I just read the post about Eva’s loss. I only met her once, but I can understand the pain she must be going through right now. I have lost an Aunt and Uncle in relatively similar conditions, (although they died before I was born) and my parents have told me about them. But even so, it is so sad to lose someone at such a young age, when they have their whole life before them. I will also pass my condolences on to Eva.

I haven’t been climbing much lately, mostly due to my training for my black belt in November, but it sounds like things are going well in the climbing circuit without me ;). Stacey- I liked your little post on the soccer camps that you did. The bit about the kids cutting corners around the flags- that definitely sounds like something kids would do. I am looking forward?to being at the 4th Climb-a-thon in December, although I would like it to be at Sunnyvale even if it is a lot closer for most people in Belmont. Oh well. Anyway, I hope that it goes well wherever the location. Whoops, its 30 minutes past my bedtime, so I guess I’d better sign off.


Condolences to Eva

Hi Stacey. I’m really sorry about Eva’s nieces and sister-in-law. That is really sad. My condolences to her. Life is precious; I hope she is well.

Congrats on the coaching job. Sounds like fun. When I was young I played little league soccer for a little bit. I was really bad 🙂

A job at KidzLoveSoccer!

After a humbling job hunt, I have found work as a full-time coach teaching soccer.

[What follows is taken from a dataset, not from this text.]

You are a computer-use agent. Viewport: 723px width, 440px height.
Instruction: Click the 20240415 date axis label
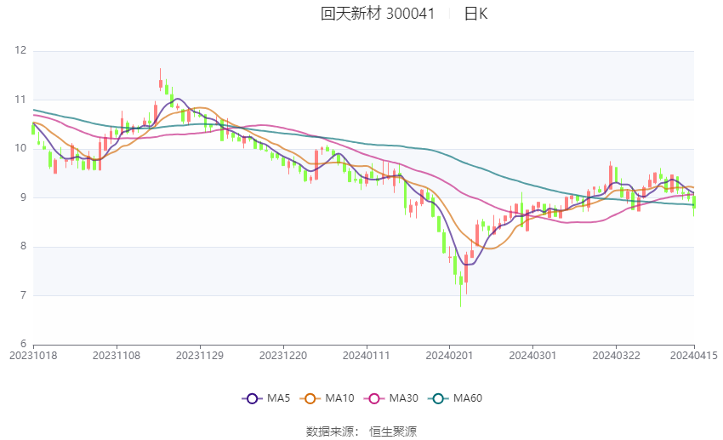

I taught my first class yesterday with Coach Roberto and Coach Avis.

We arrived at the German-American school at 1:45 to set up the field. The kids streamed out of their classrooms and started putting on their soccer equipment. This was a big deal, since several kids needed help tying their shoes. Then they all came over to the field and Coach Roberto gave some instructions. He was funny and kind. For roll call, he had the kids give the coaches high-fives. At first, I pretended that the kids were too strong and it hurt when they slapped my hand. Seeing this reaction, several of the boys started enthusiastically hitting my hand so hard that it really DID start to hurt, so I had to change my approach and say, “not too hard now…” instead.

The next game was “Chase the Coach.” Roberto asked the kids who the fastest coach was, and the conclusion was that Avis, the 18 year-old, was the fastest. So all the kids raced Avis to this flag, and that flag, and they cheated by starting way ahead, so they almost won. But Avis got to the flags first.

Then we played “Downtown Traffic” and everyone dribbled their soccer balls in a small space, trying not to hit each other. If the balls collided, the drivers had to go “get them fixed” by going to the line and tapping the balls five times.

The next game was called “Thanksgiving Turkey.” Roberto put colored flags in the back of his shorts, while all the kids chased him while dribbling their soccer balls and trying to pull the flags out of his pants. Next, it was Avis’s turn. Roberto advised him not to put the flags too far down inside his pants and to pull his pants up…

After the turkey game, we broke the kids up into four teams and had them play scrimmages. I was impressed at some of their skills. At Kidz Love Soccer, we try to emphasize S.E.L.F. (Sportsmanship, Effort, Learning, Fun.) Every time a kid scored, we reminded them that the score at KLS is always fun-to-fun.